**Extracted records:**
——

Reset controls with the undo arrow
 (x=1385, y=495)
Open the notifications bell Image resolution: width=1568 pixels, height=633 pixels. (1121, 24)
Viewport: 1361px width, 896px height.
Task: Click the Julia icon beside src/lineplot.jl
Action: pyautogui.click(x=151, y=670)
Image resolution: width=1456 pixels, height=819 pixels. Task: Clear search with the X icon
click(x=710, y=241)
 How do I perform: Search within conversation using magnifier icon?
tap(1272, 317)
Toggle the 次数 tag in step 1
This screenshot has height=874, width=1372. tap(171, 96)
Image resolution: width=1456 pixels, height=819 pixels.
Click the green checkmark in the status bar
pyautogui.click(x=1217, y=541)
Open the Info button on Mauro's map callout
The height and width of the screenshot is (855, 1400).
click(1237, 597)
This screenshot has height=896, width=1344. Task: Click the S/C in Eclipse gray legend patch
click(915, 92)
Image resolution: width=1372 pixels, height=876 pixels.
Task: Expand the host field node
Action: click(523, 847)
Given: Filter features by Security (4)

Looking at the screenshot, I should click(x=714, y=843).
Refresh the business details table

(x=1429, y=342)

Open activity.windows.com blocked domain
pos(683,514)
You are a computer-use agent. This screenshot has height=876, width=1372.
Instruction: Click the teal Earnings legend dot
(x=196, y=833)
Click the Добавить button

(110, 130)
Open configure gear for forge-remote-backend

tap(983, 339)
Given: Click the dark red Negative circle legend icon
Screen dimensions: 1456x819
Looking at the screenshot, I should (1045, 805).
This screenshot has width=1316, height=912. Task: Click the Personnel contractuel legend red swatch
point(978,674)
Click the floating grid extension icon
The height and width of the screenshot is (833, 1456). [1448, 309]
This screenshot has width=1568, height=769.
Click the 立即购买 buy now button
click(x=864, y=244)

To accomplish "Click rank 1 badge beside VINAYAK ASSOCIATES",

——

**Work to be completed:**
Please restate the material above, word for word and in full.

**Exercise solution:**
Reset controls with the undo arrow
 (x=1385, y=495)
Open the notifications bell Image resolution: width=1568 pixels, height=633 pixels. (1121, 24)
Viewport: 1361px width, 896px height.
Task: Click the Julia icon beside src/lineplot.jl
Action: pyautogui.click(x=151, y=670)
Image resolution: width=1456 pixels, height=819 pixels. Task: Clear search with the X icon
click(x=710, y=241)
 How do I perform: Search within conversation using magnifier icon?
tap(1272, 317)
Toggle the 次数 tag in step 1
This screenshot has height=874, width=1372. tap(171, 96)
Image resolution: width=1456 pixels, height=819 pixels.
Click the green checkmark in the status bar
pyautogui.click(x=1217, y=541)
Open the Info button on Mauro's map callout
The height and width of the screenshot is (855, 1400).
click(1237, 597)
This screenshot has height=896, width=1344. Task: Click the S/C in Eclipse gray legend patch
click(915, 92)
Image resolution: width=1372 pixels, height=876 pixels.
Task: Expand the host field node
Action: click(523, 847)
Given: Filter features by Security (4)

Looking at the screenshot, I should click(x=714, y=843).
Refresh the business details table

(x=1429, y=342)

Open activity.windows.com blocked domain
pos(683,514)
You are a computer-use agent. This screenshot has height=876, width=1372.
Instruction: Click the teal Earnings legend dot
(x=196, y=833)
Click the Добавить button

(110, 130)
Open configure gear for forge-remote-backend

tap(983, 339)
Given: Click the dark red Negative circle legend icon
Screen dimensions: 1456x819
Looking at the screenshot, I should (1045, 805).
This screenshot has width=1316, height=912. Task: Click the Personnel contractuel legend red swatch
point(978,674)
Click the floating grid extension icon
The height and width of the screenshot is (833, 1456). [1448, 309]
This screenshot has width=1568, height=769.
Click the 立即购买 buy now button
click(x=864, y=244)

To accomplish "Click rank 1 badge beside VINAYAK ASSOCIATES",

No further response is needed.